Stored dataset items
* * *

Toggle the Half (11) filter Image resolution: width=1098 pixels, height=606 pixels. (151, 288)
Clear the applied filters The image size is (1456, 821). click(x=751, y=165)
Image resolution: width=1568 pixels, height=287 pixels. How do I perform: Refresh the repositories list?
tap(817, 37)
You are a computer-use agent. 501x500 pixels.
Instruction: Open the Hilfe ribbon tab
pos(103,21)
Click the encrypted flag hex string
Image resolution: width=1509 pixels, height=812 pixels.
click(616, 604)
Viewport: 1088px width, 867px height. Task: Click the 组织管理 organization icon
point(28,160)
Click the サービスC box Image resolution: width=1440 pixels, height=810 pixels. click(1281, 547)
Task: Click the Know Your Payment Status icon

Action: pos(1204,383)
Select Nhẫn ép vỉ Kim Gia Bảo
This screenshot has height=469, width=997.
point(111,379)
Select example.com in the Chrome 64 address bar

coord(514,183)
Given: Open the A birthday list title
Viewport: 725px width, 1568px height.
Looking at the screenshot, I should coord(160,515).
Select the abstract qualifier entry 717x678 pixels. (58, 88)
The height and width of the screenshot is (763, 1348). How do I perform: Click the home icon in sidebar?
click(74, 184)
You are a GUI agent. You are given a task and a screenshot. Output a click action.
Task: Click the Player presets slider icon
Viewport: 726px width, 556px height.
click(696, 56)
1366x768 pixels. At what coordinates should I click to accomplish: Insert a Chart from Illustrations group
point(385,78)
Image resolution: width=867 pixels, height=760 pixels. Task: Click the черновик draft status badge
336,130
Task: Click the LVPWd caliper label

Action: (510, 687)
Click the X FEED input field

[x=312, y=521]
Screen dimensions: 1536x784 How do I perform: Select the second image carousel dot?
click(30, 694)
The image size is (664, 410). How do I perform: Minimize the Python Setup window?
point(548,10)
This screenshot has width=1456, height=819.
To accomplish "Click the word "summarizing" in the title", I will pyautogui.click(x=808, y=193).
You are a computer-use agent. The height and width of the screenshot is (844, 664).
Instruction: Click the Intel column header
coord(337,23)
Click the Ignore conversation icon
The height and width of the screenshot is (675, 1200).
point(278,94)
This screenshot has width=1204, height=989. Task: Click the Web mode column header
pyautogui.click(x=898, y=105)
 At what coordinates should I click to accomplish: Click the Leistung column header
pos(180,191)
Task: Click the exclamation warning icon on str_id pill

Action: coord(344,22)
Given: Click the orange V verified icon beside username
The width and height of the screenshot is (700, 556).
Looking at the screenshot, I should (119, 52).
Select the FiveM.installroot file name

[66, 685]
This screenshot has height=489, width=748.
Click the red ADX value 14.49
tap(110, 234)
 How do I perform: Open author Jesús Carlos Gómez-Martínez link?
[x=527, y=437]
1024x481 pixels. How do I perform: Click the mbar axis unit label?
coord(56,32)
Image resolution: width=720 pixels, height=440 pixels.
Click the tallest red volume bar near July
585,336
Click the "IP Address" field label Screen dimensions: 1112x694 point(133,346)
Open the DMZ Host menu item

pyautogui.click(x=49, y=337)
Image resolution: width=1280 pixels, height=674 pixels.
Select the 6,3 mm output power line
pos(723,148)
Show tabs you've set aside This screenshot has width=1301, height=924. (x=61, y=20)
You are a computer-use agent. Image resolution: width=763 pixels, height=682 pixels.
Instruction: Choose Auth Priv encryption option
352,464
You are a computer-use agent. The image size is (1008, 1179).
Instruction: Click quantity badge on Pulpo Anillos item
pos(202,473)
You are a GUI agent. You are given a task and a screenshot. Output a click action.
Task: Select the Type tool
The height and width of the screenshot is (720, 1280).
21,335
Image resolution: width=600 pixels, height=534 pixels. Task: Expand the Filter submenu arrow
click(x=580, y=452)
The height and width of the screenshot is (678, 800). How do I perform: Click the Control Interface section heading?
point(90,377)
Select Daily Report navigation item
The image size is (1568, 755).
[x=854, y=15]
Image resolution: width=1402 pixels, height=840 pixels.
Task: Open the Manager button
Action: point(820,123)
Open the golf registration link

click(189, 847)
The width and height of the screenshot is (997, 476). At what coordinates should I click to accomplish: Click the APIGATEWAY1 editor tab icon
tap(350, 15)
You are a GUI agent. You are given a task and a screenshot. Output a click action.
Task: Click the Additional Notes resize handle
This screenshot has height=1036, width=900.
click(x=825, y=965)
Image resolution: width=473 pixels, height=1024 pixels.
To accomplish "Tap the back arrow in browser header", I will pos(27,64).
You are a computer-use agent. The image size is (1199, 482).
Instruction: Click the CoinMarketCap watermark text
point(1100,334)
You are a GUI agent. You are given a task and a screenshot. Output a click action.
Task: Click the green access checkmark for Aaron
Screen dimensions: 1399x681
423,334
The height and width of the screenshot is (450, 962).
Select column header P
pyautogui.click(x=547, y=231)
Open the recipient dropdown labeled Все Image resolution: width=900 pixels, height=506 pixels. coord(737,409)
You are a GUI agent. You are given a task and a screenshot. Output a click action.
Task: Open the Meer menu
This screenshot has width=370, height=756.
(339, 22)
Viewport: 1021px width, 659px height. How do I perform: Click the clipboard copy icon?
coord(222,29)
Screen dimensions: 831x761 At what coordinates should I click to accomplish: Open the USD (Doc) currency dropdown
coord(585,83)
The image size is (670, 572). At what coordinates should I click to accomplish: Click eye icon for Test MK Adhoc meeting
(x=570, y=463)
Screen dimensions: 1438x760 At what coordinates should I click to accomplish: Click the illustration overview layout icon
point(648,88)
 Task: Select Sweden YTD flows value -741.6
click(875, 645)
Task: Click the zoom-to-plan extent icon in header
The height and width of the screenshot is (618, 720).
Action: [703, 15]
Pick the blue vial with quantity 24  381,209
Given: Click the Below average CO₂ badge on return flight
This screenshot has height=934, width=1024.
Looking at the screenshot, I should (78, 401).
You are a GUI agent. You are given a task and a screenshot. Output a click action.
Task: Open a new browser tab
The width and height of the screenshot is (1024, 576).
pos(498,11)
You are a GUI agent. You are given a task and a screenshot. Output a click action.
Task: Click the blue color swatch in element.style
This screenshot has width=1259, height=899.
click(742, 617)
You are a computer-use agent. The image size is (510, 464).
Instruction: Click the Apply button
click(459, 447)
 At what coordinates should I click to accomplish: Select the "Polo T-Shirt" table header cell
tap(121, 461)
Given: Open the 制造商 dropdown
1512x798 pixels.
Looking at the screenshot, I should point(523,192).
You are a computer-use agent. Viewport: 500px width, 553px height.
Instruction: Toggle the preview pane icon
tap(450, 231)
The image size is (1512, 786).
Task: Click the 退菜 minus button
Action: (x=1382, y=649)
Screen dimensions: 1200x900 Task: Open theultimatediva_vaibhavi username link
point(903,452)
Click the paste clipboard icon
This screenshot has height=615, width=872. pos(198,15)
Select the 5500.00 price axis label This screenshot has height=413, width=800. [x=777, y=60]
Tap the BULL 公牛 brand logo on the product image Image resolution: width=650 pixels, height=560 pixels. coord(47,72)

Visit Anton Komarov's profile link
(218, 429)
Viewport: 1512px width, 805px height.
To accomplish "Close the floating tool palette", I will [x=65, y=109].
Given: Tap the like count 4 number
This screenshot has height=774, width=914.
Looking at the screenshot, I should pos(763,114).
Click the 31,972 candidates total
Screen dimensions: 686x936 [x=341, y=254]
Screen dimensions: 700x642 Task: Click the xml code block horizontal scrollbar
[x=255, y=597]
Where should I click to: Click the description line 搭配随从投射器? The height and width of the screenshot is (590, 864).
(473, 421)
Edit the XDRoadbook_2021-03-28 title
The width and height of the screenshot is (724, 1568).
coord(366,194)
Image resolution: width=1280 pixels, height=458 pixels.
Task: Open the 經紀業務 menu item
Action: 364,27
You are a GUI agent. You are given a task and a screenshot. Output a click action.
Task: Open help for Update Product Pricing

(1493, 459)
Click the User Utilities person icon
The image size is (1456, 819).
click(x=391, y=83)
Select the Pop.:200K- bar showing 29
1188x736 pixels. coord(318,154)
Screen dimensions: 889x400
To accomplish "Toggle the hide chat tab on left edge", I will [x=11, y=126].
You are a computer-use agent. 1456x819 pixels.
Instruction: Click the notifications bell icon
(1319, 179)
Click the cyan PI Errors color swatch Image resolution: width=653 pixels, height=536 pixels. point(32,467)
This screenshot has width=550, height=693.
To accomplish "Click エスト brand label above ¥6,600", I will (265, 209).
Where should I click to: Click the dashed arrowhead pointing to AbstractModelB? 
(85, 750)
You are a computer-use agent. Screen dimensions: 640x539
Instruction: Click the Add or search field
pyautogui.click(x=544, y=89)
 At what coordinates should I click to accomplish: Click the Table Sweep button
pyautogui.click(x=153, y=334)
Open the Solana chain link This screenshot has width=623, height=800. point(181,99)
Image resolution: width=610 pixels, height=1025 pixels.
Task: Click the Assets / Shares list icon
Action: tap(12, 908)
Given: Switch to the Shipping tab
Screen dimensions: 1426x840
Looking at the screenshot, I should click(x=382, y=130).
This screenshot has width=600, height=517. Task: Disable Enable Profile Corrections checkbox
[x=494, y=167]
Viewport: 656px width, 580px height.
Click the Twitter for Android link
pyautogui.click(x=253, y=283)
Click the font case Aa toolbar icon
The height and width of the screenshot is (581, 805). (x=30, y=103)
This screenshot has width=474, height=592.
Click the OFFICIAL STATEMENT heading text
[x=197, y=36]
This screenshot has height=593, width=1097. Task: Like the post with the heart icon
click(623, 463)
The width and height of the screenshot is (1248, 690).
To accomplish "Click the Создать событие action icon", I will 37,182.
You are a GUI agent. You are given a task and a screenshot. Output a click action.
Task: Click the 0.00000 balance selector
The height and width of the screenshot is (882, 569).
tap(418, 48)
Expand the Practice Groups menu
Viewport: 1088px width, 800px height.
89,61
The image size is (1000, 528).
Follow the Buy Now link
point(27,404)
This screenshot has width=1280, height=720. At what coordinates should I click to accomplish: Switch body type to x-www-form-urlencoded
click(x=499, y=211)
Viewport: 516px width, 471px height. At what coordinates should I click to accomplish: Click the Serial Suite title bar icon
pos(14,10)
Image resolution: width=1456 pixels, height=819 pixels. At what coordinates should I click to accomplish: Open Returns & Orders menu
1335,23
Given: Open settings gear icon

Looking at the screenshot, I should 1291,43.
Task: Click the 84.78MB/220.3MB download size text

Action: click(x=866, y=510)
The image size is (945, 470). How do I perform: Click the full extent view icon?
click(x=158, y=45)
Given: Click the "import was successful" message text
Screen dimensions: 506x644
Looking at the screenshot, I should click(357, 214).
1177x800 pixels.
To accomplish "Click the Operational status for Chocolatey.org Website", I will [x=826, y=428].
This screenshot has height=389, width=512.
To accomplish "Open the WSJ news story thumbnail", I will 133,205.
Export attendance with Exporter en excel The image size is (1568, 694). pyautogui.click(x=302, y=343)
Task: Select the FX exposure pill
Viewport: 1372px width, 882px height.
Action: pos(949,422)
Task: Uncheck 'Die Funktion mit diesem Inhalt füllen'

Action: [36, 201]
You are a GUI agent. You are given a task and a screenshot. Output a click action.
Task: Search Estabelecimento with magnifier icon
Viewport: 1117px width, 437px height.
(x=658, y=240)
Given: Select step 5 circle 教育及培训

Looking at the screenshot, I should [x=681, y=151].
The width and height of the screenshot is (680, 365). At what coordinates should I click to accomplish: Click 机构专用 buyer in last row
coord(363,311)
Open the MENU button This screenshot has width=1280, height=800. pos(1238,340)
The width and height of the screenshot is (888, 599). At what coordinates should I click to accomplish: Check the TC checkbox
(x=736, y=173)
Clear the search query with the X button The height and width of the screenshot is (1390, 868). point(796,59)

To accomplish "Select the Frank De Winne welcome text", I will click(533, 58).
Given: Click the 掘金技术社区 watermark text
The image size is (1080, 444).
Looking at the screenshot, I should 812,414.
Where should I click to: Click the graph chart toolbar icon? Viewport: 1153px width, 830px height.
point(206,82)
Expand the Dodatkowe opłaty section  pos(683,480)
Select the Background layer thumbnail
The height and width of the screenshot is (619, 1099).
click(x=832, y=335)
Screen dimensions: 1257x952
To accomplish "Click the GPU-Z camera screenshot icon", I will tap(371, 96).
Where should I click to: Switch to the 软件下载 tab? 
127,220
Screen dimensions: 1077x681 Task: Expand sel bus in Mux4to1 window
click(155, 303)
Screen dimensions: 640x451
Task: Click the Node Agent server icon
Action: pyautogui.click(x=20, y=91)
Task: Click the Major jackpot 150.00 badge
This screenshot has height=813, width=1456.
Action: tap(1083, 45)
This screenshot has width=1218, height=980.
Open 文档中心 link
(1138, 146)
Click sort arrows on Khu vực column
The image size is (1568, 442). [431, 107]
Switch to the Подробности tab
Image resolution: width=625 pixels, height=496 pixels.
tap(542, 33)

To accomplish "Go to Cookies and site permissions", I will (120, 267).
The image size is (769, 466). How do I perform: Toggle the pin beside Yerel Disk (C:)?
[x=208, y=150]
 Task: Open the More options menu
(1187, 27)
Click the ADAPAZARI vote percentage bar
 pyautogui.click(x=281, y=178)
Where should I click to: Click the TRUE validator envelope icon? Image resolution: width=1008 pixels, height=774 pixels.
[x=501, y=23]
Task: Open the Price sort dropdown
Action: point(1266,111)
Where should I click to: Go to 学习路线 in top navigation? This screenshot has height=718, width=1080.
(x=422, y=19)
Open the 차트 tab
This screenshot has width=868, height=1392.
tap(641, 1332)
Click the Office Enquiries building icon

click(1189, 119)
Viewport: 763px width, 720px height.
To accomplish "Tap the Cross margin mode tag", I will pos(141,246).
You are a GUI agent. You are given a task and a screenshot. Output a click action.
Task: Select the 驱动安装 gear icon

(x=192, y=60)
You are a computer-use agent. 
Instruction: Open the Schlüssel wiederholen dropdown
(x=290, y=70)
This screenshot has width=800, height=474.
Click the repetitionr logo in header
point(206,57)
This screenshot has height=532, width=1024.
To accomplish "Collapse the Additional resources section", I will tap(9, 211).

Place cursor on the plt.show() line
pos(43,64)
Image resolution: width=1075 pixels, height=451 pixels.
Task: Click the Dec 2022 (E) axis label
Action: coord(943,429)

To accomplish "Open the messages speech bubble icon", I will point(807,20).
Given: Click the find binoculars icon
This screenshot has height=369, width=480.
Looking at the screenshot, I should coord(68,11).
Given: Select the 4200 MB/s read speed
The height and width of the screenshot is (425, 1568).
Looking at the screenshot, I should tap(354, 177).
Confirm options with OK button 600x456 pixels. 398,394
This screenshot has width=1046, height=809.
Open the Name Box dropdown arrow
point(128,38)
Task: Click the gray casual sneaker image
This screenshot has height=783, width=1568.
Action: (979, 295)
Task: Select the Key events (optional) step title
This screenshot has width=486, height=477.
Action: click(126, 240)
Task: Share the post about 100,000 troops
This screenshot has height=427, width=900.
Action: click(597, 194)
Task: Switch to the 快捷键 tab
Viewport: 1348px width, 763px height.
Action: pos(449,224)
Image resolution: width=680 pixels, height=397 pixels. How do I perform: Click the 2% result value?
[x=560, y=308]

* * *

Using the records above, please repeat the line with "Place cursor on the plt.show() line" and every line after it exactly, and give no other text.

Place cursor on the plt.show() line
pos(43,64)
Image resolution: width=1075 pixels, height=451 pixels.
Task: Click the Dec 2022 (E) axis label
Action: coord(943,429)

To accomplish "Open the messages speech bubble icon", I will point(807,20).
Given: Click the find binoculars icon
This screenshot has height=369, width=480.
Looking at the screenshot, I should coord(68,11).
Given: Select the 4200 MB/s read speed
The height and width of the screenshot is (425, 1568).
Looking at the screenshot, I should tap(354, 177).
Confirm options with OK button 600x456 pixels. 398,394
This screenshot has width=1046, height=809.
Open the Name Box dropdown arrow
point(128,38)
Task: Click the gray casual sneaker image
This screenshot has height=783, width=1568.
Action: (979, 295)
Task: Select the Key events (optional) step title
This screenshot has width=486, height=477.
Action: click(126, 240)
Task: Share the post about 100,000 troops
This screenshot has height=427, width=900.
Action: click(597, 194)
Task: Switch to the 快捷键 tab
Viewport: 1348px width, 763px height.
Action: pos(449,224)
Image resolution: width=680 pixels, height=397 pixels. How do I perform: Click the 2% result value?
[x=560, y=308]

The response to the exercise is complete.